--- START SUPPLIED MATERIAL ---

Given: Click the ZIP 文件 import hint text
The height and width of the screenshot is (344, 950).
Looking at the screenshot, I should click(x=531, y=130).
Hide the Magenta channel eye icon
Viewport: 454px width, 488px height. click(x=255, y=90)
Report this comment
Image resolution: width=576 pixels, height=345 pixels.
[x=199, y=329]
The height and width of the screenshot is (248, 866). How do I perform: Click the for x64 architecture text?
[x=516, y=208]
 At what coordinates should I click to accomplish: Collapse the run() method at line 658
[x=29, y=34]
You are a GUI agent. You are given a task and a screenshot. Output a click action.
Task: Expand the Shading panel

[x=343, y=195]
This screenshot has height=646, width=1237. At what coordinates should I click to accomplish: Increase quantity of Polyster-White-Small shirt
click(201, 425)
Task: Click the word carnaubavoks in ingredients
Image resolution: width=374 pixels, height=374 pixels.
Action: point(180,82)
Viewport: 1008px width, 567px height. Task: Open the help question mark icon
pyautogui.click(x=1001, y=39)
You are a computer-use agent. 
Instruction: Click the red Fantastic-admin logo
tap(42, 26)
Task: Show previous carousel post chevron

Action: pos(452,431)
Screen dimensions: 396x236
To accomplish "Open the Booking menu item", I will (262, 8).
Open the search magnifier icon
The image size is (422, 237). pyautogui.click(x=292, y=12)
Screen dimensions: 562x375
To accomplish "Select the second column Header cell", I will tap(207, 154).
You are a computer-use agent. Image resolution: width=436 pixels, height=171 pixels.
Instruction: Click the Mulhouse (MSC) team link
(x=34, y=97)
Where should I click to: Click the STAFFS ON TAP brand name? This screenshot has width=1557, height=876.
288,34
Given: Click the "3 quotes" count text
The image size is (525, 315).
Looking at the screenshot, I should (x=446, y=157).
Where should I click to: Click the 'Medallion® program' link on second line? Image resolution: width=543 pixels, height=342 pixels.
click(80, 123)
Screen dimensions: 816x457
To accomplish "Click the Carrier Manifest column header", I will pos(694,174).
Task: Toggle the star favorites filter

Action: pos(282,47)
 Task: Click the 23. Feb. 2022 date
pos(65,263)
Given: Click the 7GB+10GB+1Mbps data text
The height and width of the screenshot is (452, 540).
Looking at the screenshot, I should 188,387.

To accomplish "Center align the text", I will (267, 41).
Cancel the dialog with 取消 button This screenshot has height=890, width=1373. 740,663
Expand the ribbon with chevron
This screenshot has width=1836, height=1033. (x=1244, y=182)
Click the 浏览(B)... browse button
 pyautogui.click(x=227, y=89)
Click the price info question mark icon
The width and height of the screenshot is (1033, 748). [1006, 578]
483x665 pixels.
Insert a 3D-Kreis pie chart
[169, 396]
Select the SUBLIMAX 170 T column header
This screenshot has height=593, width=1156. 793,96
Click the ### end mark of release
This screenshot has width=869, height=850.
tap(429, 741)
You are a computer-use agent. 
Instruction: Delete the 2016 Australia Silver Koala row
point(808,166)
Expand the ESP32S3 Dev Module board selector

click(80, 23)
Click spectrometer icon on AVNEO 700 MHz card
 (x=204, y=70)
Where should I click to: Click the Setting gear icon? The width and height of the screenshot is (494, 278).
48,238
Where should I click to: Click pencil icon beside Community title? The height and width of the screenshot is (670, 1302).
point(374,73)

--- END SUPPLIED MATERIAL ---

### SET TASK
Reproduce the data above with every occurrence of "Screen dimensions" changed to "Screen size" and nothing else altered.

### RESPONSE TO THIS TASK
Given: Click the ZIP 文件 import hint text
The height and width of the screenshot is (344, 950).
Looking at the screenshot, I should click(x=531, y=130).
Hide the Magenta channel eye icon
Viewport: 454px width, 488px height. click(x=255, y=90)
Report this comment
Image resolution: width=576 pixels, height=345 pixels.
[x=199, y=329]
The height and width of the screenshot is (248, 866). How do I perform: Click the for x64 architecture text?
[x=516, y=208]
 At what coordinates should I click to accomplish: Collapse the run() method at line 658
[x=29, y=34]
You are a GUI agent. You are given a task and a screenshot. Output a click action.
Task: Expand the Shading panel

[x=343, y=195]
This screenshot has height=646, width=1237. At what coordinates should I click to accomplish: Increase quantity of Polyster-White-Small shirt
click(201, 425)
Task: Click the word carnaubavoks in ingredients
Image resolution: width=374 pixels, height=374 pixels.
Action: point(180,82)
Viewport: 1008px width, 567px height. Task: Open the help question mark icon
pyautogui.click(x=1001, y=39)
You are a computer-use agent. 
Instruction: Click the red Fantastic-admin logo
tap(42, 26)
Task: Show previous carousel post chevron

Action: pos(452,431)
Screen size: 396x236
To accomplish "Open the Booking menu item", I will (262, 8).
Open the search magnifier icon
The image size is (422, 237). pyautogui.click(x=292, y=12)
Screen size: 562x375
To accomplish "Select the second column Header cell", I will tap(207, 154).
You are a computer-use agent. Image resolution: width=436 pixels, height=171 pixels.
Instruction: Click the Mulhouse (MSC) team link
(x=34, y=97)
Where should I click to: Click the STAFFS ON TAP brand name? This screenshot has width=1557, height=876.
288,34
Given: Click the "3 quotes" count text
The image size is (525, 315).
Looking at the screenshot, I should (x=446, y=157).
Where should I click to: Click the 'Medallion® program' link on second line? Image resolution: width=543 pixels, height=342 pixels.
click(80, 123)
Screen size: 816x457
To accomplish "Click the Carrier Manifest column header", I will pos(694,174).
Task: Toggle the star favorites filter

Action: pos(282,47)
 Task: Click the 23. Feb. 2022 date
pos(65,263)
Given: Click the 7GB+10GB+1Mbps data text
The height and width of the screenshot is (452, 540).
Looking at the screenshot, I should 188,387.

To accomplish "Center align the text", I will (267, 41).
Cancel the dialog with 取消 button This screenshot has height=890, width=1373. 740,663
Expand the ribbon with chevron
This screenshot has width=1836, height=1033. (x=1244, y=182)
Click the 浏览(B)... browse button
 pyautogui.click(x=227, y=89)
Click the price info question mark icon
The width and height of the screenshot is (1033, 748). [1006, 578]
483x665 pixels.
Insert a 3D-Kreis pie chart
[169, 396]
Select the SUBLIMAX 170 T column header
This screenshot has height=593, width=1156. 793,96
Click the ### end mark of release
This screenshot has width=869, height=850.
tap(429, 741)
You are a computer-use agent. 
Instruction: Delete the 2016 Australia Silver Koala row
point(808,166)
Expand the ESP32S3 Dev Module board selector

click(80, 23)
Click spectrometer icon on AVNEO 700 MHz card
 (x=204, y=70)
Where should I click to: Click the Setting gear icon? The width and height of the screenshot is (494, 278).
48,238
Where should I click to: Click pencil icon beside Community title? The height and width of the screenshot is (670, 1302).
point(374,73)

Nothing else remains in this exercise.